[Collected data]
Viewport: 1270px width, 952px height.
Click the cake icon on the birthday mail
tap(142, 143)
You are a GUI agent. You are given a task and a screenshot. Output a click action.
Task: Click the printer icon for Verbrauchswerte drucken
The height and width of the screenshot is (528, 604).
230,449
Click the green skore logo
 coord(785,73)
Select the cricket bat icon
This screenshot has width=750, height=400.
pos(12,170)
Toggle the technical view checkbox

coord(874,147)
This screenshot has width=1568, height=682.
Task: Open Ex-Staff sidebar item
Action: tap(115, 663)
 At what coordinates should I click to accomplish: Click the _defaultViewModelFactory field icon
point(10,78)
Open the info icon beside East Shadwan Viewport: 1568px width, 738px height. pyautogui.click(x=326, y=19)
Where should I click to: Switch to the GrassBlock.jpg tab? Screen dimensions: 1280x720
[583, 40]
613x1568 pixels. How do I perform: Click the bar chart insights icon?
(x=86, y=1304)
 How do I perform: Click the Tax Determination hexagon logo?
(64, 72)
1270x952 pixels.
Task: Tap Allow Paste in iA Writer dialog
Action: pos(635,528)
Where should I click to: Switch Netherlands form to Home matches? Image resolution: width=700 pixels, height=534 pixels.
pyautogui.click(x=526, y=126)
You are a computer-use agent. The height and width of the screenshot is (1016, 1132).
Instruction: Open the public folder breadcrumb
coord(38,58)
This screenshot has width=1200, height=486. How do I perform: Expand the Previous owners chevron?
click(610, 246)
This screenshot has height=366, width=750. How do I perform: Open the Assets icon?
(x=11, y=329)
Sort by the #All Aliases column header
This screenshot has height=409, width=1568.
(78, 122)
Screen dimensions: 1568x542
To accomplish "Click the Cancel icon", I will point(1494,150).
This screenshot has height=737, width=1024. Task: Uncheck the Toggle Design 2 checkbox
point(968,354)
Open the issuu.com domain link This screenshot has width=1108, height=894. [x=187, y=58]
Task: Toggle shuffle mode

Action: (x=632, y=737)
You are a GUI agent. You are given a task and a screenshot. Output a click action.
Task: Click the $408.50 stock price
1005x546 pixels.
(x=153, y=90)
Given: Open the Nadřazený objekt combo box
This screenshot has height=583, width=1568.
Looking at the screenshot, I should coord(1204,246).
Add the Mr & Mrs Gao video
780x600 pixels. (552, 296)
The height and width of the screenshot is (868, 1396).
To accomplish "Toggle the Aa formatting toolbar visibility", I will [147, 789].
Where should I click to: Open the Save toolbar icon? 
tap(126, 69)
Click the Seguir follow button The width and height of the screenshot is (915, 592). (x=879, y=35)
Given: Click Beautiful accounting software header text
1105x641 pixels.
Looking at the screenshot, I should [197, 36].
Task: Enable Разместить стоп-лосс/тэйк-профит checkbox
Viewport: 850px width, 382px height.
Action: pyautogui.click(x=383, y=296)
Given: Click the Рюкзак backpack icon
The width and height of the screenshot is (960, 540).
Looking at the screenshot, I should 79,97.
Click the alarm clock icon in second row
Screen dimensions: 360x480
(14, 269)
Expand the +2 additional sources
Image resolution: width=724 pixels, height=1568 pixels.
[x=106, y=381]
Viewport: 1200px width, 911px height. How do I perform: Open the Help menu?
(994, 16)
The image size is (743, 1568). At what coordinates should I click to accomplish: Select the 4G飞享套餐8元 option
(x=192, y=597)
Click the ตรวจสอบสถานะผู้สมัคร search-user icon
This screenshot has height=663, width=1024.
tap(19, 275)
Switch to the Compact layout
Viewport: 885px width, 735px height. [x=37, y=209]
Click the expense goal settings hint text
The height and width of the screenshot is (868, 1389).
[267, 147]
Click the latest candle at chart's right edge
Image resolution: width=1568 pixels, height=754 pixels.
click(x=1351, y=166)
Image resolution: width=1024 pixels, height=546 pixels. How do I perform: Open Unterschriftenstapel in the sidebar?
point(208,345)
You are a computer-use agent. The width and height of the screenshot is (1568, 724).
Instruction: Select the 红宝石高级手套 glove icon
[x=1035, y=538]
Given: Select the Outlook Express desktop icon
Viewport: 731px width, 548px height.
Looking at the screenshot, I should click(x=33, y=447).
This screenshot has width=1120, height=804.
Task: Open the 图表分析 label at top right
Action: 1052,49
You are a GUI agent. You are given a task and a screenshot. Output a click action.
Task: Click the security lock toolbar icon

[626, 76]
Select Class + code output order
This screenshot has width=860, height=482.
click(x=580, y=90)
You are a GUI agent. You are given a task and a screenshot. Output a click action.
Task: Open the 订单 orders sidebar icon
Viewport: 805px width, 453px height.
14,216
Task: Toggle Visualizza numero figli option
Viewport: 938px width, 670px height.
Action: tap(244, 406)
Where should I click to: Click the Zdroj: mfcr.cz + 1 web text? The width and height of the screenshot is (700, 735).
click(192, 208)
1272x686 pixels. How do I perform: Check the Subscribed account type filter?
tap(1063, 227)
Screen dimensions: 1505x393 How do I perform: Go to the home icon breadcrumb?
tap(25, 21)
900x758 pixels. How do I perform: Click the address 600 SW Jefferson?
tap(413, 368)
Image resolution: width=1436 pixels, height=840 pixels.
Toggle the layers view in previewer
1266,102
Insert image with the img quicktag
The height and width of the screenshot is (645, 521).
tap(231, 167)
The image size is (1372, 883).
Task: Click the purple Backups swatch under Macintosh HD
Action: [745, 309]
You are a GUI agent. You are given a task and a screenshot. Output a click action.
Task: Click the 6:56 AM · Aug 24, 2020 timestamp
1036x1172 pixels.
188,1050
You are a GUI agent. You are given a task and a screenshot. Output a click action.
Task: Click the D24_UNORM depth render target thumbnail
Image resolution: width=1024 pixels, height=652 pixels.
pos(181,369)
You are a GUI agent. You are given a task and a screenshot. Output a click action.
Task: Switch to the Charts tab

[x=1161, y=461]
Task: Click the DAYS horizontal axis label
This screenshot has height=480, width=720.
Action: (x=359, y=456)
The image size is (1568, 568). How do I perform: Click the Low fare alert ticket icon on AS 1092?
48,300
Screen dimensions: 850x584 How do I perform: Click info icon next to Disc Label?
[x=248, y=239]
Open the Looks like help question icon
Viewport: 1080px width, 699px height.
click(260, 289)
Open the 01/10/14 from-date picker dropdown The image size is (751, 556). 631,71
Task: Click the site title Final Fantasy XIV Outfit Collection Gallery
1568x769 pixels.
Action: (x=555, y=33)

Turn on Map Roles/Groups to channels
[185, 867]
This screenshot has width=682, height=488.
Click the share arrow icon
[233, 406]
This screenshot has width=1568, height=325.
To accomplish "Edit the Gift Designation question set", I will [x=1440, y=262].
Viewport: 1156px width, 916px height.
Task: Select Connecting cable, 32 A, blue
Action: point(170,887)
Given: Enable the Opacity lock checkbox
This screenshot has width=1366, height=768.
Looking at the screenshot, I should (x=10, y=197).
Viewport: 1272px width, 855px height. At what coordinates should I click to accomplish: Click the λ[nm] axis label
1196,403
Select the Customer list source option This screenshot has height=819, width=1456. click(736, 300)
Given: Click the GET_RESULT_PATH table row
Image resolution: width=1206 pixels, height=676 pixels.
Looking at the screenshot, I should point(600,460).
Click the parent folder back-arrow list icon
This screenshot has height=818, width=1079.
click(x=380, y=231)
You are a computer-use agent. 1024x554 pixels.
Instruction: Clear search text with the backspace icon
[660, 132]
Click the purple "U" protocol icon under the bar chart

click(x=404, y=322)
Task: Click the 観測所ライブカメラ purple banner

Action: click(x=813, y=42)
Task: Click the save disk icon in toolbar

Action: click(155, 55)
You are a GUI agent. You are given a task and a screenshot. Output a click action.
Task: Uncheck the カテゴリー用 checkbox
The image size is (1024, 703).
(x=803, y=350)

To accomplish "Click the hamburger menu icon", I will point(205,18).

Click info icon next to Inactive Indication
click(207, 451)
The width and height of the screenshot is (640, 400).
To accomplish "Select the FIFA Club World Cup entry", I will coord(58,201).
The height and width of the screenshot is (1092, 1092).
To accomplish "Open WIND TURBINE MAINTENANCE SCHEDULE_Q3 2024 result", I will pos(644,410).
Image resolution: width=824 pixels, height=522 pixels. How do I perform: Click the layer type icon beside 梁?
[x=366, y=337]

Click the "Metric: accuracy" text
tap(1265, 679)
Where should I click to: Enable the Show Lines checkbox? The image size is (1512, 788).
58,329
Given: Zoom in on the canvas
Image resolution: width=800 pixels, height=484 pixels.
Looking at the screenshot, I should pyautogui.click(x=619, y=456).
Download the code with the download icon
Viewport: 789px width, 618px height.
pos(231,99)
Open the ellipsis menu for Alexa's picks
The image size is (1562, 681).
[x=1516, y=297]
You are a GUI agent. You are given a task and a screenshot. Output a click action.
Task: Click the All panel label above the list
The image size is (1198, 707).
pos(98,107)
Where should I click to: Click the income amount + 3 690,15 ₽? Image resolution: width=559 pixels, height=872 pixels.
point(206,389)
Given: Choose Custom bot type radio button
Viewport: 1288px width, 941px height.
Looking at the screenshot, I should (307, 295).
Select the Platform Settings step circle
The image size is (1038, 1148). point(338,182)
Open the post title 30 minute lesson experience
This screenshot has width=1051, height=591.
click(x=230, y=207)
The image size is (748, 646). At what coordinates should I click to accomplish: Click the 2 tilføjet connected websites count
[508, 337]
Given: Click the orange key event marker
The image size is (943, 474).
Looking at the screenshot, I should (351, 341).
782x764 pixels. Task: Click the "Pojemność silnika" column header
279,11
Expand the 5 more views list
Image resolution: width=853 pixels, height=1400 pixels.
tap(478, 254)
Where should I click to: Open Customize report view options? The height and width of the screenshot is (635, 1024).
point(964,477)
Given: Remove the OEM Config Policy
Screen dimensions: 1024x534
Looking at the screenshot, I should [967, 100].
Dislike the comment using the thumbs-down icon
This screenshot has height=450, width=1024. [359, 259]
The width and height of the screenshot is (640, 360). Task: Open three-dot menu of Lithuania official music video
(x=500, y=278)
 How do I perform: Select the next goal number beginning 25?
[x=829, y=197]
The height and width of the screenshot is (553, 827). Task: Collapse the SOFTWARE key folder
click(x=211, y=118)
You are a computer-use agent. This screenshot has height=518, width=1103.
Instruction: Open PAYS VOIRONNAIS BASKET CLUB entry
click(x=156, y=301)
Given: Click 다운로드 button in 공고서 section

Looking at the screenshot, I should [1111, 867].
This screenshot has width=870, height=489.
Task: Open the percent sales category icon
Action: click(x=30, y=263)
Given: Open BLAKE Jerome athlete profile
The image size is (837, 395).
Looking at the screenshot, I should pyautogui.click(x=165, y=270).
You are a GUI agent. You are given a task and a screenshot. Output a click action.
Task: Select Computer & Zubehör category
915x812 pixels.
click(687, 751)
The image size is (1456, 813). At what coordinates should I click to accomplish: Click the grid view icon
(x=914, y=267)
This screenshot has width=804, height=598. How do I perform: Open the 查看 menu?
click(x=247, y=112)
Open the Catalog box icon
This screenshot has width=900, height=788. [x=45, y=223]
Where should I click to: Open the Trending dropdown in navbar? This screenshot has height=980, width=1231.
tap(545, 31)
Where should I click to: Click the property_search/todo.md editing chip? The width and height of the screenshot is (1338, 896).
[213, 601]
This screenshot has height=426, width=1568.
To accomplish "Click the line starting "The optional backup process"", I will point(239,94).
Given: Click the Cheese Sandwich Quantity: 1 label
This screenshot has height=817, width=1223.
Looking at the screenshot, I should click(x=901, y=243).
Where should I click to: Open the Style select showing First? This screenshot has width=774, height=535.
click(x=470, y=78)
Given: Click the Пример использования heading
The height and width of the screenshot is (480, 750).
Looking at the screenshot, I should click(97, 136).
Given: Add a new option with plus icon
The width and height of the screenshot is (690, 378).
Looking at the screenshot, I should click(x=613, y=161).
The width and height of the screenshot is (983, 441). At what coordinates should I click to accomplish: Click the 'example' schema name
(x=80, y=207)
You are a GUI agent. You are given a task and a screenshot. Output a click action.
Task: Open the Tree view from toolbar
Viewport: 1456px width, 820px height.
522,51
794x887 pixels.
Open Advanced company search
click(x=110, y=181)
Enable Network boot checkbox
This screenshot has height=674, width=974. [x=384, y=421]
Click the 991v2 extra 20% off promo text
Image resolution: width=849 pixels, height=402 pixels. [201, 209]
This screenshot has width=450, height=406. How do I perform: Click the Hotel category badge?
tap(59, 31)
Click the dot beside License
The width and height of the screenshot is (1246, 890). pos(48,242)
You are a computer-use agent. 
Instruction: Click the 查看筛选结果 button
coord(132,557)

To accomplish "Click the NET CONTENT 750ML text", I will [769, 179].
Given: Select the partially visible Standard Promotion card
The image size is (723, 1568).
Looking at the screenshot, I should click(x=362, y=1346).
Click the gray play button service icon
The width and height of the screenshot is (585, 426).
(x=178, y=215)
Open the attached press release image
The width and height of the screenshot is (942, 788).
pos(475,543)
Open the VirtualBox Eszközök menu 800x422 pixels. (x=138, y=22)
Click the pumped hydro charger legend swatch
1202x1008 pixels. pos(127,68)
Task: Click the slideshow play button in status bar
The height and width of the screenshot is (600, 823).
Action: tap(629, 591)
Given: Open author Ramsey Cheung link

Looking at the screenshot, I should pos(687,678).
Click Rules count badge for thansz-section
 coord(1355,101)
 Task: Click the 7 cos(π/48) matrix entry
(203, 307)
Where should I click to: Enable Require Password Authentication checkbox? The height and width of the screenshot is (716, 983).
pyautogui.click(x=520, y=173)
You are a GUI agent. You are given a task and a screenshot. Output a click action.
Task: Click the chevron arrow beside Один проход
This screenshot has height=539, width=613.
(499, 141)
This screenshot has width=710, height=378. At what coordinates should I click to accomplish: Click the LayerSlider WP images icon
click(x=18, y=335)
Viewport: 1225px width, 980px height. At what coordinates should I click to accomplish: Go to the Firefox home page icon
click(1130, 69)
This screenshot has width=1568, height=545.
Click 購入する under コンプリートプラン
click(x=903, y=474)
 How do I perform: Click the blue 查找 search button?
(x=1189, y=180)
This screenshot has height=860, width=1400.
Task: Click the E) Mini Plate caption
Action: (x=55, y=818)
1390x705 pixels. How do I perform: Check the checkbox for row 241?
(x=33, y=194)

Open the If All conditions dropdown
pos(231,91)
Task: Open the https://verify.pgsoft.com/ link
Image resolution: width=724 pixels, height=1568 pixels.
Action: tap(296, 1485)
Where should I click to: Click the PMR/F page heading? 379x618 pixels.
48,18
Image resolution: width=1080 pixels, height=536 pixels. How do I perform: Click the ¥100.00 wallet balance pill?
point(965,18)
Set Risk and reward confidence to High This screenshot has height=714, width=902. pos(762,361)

■ **Exercise requirements**:
Return, unchanged, the run of lines above that opens with the line containing "This screenshot has height=366, width=750." and closes with the line containing "Given: Open the Nadřazený objekt combo box". Include both.

■ **The completed task**:
This screenshot has height=366, width=750. How do I perform: Open the Assets icon?
(x=11, y=329)
Sort by the #All Aliases column header
This screenshot has height=409, width=1568.
(78, 122)
Screen dimensions: 1568x542
To accomplish "Click the Cancel icon", I will point(1494,150).
This screenshot has height=737, width=1024. Task: Uncheck the Toggle Design 2 checkbox
point(968,354)
Open the issuu.com domain link This screenshot has width=1108, height=894. [x=187, y=58]
Task: Toggle shuffle mode

Action: (x=632, y=737)
You are a GUI agent. You are given a task and a screenshot. Output a click action.
Task: Click the $408.50 stock price
1005x546 pixels.
(x=153, y=90)
Given: Open the Nadřazený objekt combo box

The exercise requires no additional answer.